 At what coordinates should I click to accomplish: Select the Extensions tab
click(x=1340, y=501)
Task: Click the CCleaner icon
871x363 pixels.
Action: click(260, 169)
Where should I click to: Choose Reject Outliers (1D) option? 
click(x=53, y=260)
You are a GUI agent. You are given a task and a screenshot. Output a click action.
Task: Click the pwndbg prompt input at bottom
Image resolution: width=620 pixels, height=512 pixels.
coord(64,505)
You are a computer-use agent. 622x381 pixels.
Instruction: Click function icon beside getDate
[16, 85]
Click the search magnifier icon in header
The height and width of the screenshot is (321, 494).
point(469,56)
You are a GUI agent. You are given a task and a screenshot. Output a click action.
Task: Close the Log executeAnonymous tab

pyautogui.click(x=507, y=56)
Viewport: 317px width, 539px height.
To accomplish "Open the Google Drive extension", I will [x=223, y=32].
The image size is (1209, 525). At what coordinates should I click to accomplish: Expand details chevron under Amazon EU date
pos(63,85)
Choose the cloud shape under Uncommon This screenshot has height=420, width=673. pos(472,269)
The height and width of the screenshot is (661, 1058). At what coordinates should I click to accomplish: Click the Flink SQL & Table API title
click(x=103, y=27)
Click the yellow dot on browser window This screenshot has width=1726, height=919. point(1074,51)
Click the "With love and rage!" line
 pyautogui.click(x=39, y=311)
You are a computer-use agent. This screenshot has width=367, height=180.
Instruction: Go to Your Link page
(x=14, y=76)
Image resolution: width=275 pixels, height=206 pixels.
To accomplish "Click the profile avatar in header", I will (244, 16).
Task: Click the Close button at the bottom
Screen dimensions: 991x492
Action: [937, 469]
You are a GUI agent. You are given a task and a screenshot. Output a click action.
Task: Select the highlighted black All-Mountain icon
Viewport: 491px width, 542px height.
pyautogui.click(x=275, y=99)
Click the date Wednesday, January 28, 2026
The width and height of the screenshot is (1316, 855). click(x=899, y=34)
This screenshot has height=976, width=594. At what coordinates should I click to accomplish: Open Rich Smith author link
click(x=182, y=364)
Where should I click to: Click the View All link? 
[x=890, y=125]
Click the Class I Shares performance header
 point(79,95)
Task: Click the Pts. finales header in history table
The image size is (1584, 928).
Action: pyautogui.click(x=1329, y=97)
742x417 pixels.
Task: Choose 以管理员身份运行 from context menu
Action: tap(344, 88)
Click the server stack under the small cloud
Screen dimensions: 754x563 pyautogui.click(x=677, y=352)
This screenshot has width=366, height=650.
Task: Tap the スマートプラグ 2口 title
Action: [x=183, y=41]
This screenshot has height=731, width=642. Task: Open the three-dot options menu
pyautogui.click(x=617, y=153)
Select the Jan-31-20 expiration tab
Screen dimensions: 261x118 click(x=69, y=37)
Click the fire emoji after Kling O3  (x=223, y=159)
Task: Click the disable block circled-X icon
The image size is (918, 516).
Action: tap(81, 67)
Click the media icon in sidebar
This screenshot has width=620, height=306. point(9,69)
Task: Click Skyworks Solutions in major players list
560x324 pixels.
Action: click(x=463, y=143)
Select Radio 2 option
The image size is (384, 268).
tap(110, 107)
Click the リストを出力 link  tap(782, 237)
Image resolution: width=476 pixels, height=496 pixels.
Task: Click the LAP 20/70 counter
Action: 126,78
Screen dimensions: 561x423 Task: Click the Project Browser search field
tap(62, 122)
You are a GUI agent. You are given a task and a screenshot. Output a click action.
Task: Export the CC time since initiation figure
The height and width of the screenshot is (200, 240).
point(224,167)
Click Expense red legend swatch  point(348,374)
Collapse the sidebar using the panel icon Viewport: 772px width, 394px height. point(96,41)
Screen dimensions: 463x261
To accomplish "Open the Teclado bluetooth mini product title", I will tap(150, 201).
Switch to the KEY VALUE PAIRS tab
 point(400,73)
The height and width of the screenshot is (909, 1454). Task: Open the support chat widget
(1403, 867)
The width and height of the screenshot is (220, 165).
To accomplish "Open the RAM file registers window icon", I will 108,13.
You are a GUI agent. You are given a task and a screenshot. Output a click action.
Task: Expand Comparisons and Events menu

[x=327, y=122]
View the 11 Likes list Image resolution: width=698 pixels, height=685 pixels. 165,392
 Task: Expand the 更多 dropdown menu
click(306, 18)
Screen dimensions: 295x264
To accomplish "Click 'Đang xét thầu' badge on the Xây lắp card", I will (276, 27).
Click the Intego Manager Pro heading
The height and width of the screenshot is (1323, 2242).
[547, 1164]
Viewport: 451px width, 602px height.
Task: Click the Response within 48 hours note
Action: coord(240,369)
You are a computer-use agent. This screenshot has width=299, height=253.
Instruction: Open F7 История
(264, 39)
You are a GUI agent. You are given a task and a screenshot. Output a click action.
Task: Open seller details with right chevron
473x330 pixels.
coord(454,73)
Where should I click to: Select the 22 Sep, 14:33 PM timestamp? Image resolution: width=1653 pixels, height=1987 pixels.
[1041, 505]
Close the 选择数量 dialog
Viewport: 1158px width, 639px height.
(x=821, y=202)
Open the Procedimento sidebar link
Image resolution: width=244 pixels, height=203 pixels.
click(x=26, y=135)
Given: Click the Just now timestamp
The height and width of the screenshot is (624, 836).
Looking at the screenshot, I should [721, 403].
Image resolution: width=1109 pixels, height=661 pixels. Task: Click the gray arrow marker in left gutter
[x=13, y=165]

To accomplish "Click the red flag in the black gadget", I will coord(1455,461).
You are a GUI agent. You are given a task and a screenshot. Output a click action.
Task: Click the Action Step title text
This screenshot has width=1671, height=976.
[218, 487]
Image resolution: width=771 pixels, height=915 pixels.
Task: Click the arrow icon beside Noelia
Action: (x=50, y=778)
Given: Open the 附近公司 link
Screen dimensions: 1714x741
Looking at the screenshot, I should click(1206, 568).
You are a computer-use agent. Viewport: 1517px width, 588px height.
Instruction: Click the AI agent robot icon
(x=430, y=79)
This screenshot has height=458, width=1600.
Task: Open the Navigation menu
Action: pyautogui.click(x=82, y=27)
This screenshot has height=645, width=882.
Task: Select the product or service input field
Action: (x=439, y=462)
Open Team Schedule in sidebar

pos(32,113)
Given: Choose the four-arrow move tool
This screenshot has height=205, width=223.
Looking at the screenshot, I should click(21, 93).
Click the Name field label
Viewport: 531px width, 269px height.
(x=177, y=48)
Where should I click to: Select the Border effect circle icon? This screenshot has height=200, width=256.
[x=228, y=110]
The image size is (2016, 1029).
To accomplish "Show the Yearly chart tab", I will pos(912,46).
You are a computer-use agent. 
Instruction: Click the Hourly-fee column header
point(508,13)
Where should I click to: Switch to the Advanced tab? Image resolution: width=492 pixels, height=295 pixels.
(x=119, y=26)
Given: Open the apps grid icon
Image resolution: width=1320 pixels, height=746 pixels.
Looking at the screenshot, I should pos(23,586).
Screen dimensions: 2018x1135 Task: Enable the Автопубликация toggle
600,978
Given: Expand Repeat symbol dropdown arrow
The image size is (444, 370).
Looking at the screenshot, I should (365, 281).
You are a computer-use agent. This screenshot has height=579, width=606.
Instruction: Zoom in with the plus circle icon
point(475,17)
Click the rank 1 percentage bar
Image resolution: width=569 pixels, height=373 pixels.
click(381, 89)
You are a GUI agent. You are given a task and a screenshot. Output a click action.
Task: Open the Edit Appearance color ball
---
- **EXERCISE REQUIREMENTS**
Write out every line of the listing above, character for character.

- **COMPLETE ANSWER**
 At what coordinates should I click to accomplish: Select the Extensions tab
click(x=1340, y=501)
Task: Click the CCleaner icon
871x363 pixels.
Action: click(260, 169)
Where should I click to: Choose Reject Outliers (1D) option? 
click(x=53, y=260)
You are a GUI agent. You are given a task and a screenshot. Output a click action.
Task: Click the pwndbg prompt input at bottom
Image resolution: width=620 pixels, height=512 pixels.
coord(64,505)
You are a computer-use agent. 622x381 pixels.
Instruction: Click function icon beside getDate
[16, 85]
Click the search magnifier icon in header
The height and width of the screenshot is (321, 494).
point(469,56)
You are a GUI agent. You are given a task and a screenshot. Output a click action.
Task: Close the Log executeAnonymous tab

pyautogui.click(x=507, y=56)
Viewport: 317px width, 539px height.
To accomplish "Open the Google Drive extension", I will [x=223, y=32].
The image size is (1209, 525). At what coordinates should I click to accomplish: Expand details chevron under Amazon EU date
pos(63,85)
Choose the cloud shape under Uncommon This screenshot has height=420, width=673. pos(472,269)
The height and width of the screenshot is (661, 1058). At what coordinates should I click to accomplish: Click the Flink SQL & Table API title
click(x=103, y=27)
Click the yellow dot on browser window This screenshot has width=1726, height=919. point(1074,51)
Click the "With love and rage!" line
 pyautogui.click(x=39, y=311)
You are a computer-use agent. This screenshot has width=367, height=180.
Instruction: Go to Your Link page
(x=14, y=76)
Image resolution: width=275 pixels, height=206 pixels.
To accomplish "Click the profile avatar in header", I will (244, 16).
Task: Click the Close button at the bottom
Screen dimensions: 991x492
Action: [937, 469]
You are a GUI agent. You are given a task and a screenshot. Output a click action.
Task: Select the highlighted black All-Mountain icon
Viewport: 491px width, 542px height.
pyautogui.click(x=275, y=99)
Click the date Wednesday, January 28, 2026
The width and height of the screenshot is (1316, 855). click(x=899, y=34)
This screenshot has height=976, width=594. At what coordinates should I click to accomplish: Open Rich Smith author link
click(x=182, y=364)
Where should I click to: Click the View All link? 
[x=890, y=125]
Click the Class I Shares performance header
 point(79,95)
Task: Click the Pts. finales header in history table
The image size is (1584, 928).
Action: pyautogui.click(x=1329, y=97)
742x417 pixels.
Task: Choose 以管理员身份运行 from context menu
Action: tap(344, 88)
Click the server stack under the small cloud
Screen dimensions: 754x563 pyautogui.click(x=677, y=352)
This screenshot has width=366, height=650.
Task: Tap the スマートプラグ 2口 title
Action: [x=183, y=41]
This screenshot has height=731, width=642. Task: Open the three-dot options menu
pyautogui.click(x=617, y=153)
Select the Jan-31-20 expiration tab
Screen dimensions: 261x118 click(x=69, y=37)
Click the fire emoji after Kling O3  (x=223, y=159)
Task: Click the disable block circled-X icon
The image size is (918, 516).
Action: tap(81, 67)
Click the media icon in sidebar
This screenshot has width=620, height=306. point(9,69)
Task: Click Skyworks Solutions in major players list
560x324 pixels.
Action: click(x=463, y=143)
Select Radio 2 option
The image size is (384, 268).
tap(110, 107)
Click the リストを出力 link  tap(782, 237)
Image resolution: width=476 pixels, height=496 pixels.
Task: Click the LAP 20/70 counter
Action: 126,78
Screen dimensions: 561x423 Task: Click the Project Browser search field
tap(62, 122)
You are a GUI agent. You are given a task and a screenshot. Output a click action.
Task: Export the CC time since initiation figure
The height and width of the screenshot is (200, 240).
point(224,167)
Click Expense red legend swatch  point(348,374)
Collapse the sidebar using the panel icon Viewport: 772px width, 394px height. point(96,41)
Screen dimensions: 463x261
To accomplish "Open the Teclado bluetooth mini product title", I will tap(150, 201).
Switch to the KEY VALUE PAIRS tab
 point(400,73)
The height and width of the screenshot is (909, 1454). Task: Open the support chat widget
(1403, 867)
The width and height of the screenshot is (220, 165).
To accomplish "Open the RAM file registers window icon", I will 108,13.
You are a GUI agent. You are given a task and a screenshot. Output a click action.
Task: Expand Comparisons and Events menu

[x=327, y=122]
View the 11 Likes list Image resolution: width=698 pixels, height=685 pixels. 165,392
 Task: Expand the 更多 dropdown menu
click(306, 18)
Screen dimensions: 295x264
To accomplish "Click 'Đang xét thầu' badge on the Xây lắp card", I will (276, 27).
Click the Intego Manager Pro heading
The height and width of the screenshot is (1323, 2242).
[547, 1164]
Viewport: 451px width, 602px height.
Task: Click the Response within 48 hours note
Action: coord(240,369)
You are a computer-use agent. This screenshot has width=299, height=253.
Instruction: Open F7 История
(264, 39)
You are a GUI agent. You are given a task and a screenshot. Output a click action.
Task: Open seller details with right chevron
473x330 pixels.
coord(454,73)
Where should I click to: Select the 22 Sep, 14:33 PM timestamp? Image resolution: width=1653 pixels, height=1987 pixels.
[1041, 505]
Close the 选择数量 dialog
Viewport: 1158px width, 639px height.
(x=821, y=202)
Open the Procedimento sidebar link
Image resolution: width=244 pixels, height=203 pixels.
click(x=26, y=135)
Given: Click the Just now timestamp
The height and width of the screenshot is (624, 836).
Looking at the screenshot, I should [721, 403].
Image resolution: width=1109 pixels, height=661 pixels. Task: Click the gray arrow marker in left gutter
[x=13, y=165]

To accomplish "Click the red flag in the black gadget", I will coord(1455,461).
You are a GUI agent. You are given a task and a screenshot. Output a click action.
Task: Click the Action Step title text
This screenshot has width=1671, height=976.
[218, 487]
Image resolution: width=771 pixels, height=915 pixels.
Task: Click the arrow icon beside Noelia
Action: (x=50, y=778)
Given: Open the 附近公司 link
Screen dimensions: 1714x741
Looking at the screenshot, I should click(1206, 568).
You are a computer-use agent. Viewport: 1517px width, 588px height.
Instruction: Click the AI agent robot icon
(x=430, y=79)
This screenshot has height=458, width=1600.
Task: Open the Navigation menu
Action: pyautogui.click(x=82, y=27)
This screenshot has height=645, width=882.
Task: Select the product or service input field
Action: (x=439, y=462)
Open Team Schedule in sidebar

pos(32,113)
Given: Choose the four-arrow move tool
This screenshot has height=205, width=223.
Looking at the screenshot, I should click(21, 93).
Click the Name field label
Viewport: 531px width, 269px height.
(x=177, y=48)
Where should I click to: Select the Border effect circle icon? This screenshot has height=200, width=256.
[x=228, y=110]
The image size is (2016, 1029).
To accomplish "Show the Yearly chart tab", I will pos(912,46).
You are a computer-use agent. 
Instruction: Click the Hourly-fee column header
point(508,13)
Where should I click to: Switch to the Advanced tab? Image resolution: width=492 pixels, height=295 pixels.
(x=119, y=26)
Given: Open the apps grid icon
Image resolution: width=1320 pixels, height=746 pixels.
Looking at the screenshot, I should pos(23,586).
Screen dimensions: 2018x1135 Task: Enable the Автопубликация toggle
600,978
Given: Expand Repeat symbol dropdown arrow
The image size is (444, 370).
Looking at the screenshot, I should (365, 281).
You are a computer-use agent. This screenshot has height=579, width=606.
Instruction: Zoom in with the plus circle icon
point(475,17)
Click the rank 1 percentage bar
Image resolution: width=569 pixels, height=373 pixels.
click(381, 89)
You are a GUI agent. You are given a task and a screenshot. Output a click action.
Task: Open the Edit Appearance color ball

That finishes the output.